__Task goal__
Print the entries between the line holding "Locate an element on the screen. Image resolution: width=1920" and the line holding "I want to click on '17', so click(18, 638).", inclusive, reproducing them character for character.

--- START Records provided ---

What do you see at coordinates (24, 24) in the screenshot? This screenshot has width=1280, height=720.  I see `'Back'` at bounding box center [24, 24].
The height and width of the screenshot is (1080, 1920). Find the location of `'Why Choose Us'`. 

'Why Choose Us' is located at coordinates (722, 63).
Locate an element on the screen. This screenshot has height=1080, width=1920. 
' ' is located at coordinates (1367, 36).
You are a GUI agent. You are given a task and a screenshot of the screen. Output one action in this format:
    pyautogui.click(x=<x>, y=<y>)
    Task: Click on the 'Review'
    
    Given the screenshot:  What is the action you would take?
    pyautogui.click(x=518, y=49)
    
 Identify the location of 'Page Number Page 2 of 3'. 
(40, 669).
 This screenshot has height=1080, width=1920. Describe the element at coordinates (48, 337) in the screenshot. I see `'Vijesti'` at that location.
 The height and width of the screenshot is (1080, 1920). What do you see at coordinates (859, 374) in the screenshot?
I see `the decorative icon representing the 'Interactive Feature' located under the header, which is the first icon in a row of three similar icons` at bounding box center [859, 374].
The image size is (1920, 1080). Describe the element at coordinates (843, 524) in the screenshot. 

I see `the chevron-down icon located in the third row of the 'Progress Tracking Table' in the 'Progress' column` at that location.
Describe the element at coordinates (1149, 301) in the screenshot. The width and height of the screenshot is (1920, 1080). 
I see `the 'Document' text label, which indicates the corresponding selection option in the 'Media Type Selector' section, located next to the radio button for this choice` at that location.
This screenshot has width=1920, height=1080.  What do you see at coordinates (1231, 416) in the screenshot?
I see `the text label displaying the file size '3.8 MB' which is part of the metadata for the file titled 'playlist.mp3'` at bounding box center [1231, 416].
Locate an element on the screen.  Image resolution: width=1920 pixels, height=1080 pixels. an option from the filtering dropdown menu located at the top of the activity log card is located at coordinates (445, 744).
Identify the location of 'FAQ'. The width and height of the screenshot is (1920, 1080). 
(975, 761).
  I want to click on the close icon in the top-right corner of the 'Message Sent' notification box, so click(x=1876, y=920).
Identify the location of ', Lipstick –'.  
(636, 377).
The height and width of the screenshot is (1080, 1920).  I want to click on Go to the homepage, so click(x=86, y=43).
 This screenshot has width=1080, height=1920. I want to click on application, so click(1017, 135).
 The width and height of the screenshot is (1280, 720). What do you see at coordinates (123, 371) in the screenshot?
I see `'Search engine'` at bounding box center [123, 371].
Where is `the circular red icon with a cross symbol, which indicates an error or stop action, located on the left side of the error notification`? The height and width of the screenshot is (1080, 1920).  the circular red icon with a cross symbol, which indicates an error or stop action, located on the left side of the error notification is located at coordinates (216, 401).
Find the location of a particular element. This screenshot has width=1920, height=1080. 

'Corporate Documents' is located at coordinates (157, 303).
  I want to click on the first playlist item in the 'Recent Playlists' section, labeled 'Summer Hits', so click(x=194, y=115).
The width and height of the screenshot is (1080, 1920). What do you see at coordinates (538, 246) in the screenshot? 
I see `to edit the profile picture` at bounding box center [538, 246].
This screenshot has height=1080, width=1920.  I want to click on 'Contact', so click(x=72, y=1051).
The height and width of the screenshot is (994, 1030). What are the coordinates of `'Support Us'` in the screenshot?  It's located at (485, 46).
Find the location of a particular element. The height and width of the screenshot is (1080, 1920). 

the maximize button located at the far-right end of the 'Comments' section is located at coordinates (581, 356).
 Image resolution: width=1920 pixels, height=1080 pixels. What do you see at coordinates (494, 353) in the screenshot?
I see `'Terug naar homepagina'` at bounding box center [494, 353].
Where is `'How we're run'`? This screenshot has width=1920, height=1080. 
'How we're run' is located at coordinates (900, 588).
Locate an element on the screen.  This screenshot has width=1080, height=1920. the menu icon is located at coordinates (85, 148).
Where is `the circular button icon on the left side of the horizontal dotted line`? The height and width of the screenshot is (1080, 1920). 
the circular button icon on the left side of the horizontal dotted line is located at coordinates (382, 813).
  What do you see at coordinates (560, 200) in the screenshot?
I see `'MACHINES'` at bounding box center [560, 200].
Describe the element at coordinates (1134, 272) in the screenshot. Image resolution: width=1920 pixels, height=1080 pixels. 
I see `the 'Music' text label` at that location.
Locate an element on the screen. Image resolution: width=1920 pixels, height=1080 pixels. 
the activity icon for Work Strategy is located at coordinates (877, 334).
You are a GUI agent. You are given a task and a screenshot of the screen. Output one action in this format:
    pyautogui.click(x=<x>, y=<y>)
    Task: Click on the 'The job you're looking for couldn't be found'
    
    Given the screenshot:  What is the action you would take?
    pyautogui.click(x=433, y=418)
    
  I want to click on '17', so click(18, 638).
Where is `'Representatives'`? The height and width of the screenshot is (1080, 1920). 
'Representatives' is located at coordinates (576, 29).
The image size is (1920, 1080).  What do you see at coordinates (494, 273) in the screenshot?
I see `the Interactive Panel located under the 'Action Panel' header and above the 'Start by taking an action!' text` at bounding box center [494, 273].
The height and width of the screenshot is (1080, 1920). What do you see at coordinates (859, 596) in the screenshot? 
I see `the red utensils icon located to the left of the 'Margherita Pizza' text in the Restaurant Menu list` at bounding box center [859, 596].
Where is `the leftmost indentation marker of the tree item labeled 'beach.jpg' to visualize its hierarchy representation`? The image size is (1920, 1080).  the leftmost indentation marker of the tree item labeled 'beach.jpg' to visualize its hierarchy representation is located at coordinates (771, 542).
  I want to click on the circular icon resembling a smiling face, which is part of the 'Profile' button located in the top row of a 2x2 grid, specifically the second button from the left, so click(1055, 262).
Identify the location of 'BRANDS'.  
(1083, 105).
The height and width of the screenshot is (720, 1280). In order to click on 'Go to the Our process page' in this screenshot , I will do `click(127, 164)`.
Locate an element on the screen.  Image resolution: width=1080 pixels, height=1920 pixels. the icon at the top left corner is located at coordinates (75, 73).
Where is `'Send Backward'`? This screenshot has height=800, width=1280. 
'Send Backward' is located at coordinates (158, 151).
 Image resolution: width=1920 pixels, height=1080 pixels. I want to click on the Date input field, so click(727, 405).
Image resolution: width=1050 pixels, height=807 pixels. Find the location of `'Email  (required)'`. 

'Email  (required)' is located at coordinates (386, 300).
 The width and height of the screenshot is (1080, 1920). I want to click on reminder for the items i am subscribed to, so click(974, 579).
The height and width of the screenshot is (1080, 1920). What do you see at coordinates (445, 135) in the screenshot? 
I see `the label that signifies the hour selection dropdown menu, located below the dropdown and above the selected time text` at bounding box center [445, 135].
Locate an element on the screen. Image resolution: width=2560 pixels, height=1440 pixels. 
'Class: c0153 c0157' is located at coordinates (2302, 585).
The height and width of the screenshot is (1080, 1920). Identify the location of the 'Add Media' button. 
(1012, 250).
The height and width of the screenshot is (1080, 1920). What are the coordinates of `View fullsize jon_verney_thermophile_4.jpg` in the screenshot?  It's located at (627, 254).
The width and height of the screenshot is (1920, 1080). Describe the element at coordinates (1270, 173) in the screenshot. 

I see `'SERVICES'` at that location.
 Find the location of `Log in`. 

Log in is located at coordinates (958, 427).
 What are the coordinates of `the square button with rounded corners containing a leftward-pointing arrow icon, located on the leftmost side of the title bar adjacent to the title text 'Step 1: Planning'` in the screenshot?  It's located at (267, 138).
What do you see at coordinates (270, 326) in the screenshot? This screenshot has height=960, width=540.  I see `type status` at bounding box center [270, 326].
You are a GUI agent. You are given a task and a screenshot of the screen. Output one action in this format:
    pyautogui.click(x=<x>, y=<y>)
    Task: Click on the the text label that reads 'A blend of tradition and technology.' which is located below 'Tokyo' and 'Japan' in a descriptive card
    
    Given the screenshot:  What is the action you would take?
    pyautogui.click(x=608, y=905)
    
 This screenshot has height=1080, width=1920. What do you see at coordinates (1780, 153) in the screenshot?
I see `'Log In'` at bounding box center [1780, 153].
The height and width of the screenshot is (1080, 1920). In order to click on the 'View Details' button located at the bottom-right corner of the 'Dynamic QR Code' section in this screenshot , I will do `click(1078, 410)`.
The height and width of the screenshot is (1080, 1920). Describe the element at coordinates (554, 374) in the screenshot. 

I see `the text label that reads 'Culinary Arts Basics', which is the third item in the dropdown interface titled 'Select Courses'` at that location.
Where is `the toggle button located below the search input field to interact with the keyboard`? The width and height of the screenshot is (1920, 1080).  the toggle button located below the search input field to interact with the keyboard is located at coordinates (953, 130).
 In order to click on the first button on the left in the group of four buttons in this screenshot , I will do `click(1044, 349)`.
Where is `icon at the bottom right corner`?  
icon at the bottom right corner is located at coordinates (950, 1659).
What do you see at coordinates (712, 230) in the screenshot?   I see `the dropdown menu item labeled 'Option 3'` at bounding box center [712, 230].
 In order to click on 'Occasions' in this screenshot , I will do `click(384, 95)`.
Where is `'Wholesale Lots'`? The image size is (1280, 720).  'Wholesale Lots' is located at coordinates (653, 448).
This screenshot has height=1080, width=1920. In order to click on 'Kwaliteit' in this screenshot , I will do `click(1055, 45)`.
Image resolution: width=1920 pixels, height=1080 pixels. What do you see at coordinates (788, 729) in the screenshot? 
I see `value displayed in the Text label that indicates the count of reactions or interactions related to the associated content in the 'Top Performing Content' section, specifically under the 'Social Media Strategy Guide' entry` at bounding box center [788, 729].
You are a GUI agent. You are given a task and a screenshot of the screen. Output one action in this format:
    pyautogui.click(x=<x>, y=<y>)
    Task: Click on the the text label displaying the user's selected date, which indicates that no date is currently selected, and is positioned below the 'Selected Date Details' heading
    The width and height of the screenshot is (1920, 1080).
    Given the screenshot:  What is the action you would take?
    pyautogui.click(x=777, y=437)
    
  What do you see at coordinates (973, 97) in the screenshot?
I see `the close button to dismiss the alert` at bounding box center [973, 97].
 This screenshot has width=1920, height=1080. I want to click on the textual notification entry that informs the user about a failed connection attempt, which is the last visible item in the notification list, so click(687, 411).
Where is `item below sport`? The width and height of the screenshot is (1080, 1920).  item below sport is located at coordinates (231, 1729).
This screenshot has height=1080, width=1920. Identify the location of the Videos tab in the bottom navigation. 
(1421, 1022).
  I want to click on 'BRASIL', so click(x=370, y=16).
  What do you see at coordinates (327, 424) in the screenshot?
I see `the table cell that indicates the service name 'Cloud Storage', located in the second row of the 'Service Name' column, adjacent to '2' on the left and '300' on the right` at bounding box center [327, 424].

--- END Records provided ---

__Answer below__
Locate an element on the screen. Image resolution: width=1920 pixels, height=1080 pixels. 
the activity icon for Work Strategy is located at coordinates (877, 334).
You are a GUI agent. You are given a task and a screenshot of the screen. Output one action in this format:
    pyautogui.click(x=<x>, y=<y>)
    Task: Click on the 'The job you're looking for couldn't be found'
    
    Given the screenshot:  What is the action you would take?
    pyautogui.click(x=433, y=418)
    
  I want to click on '17', so click(18, 638).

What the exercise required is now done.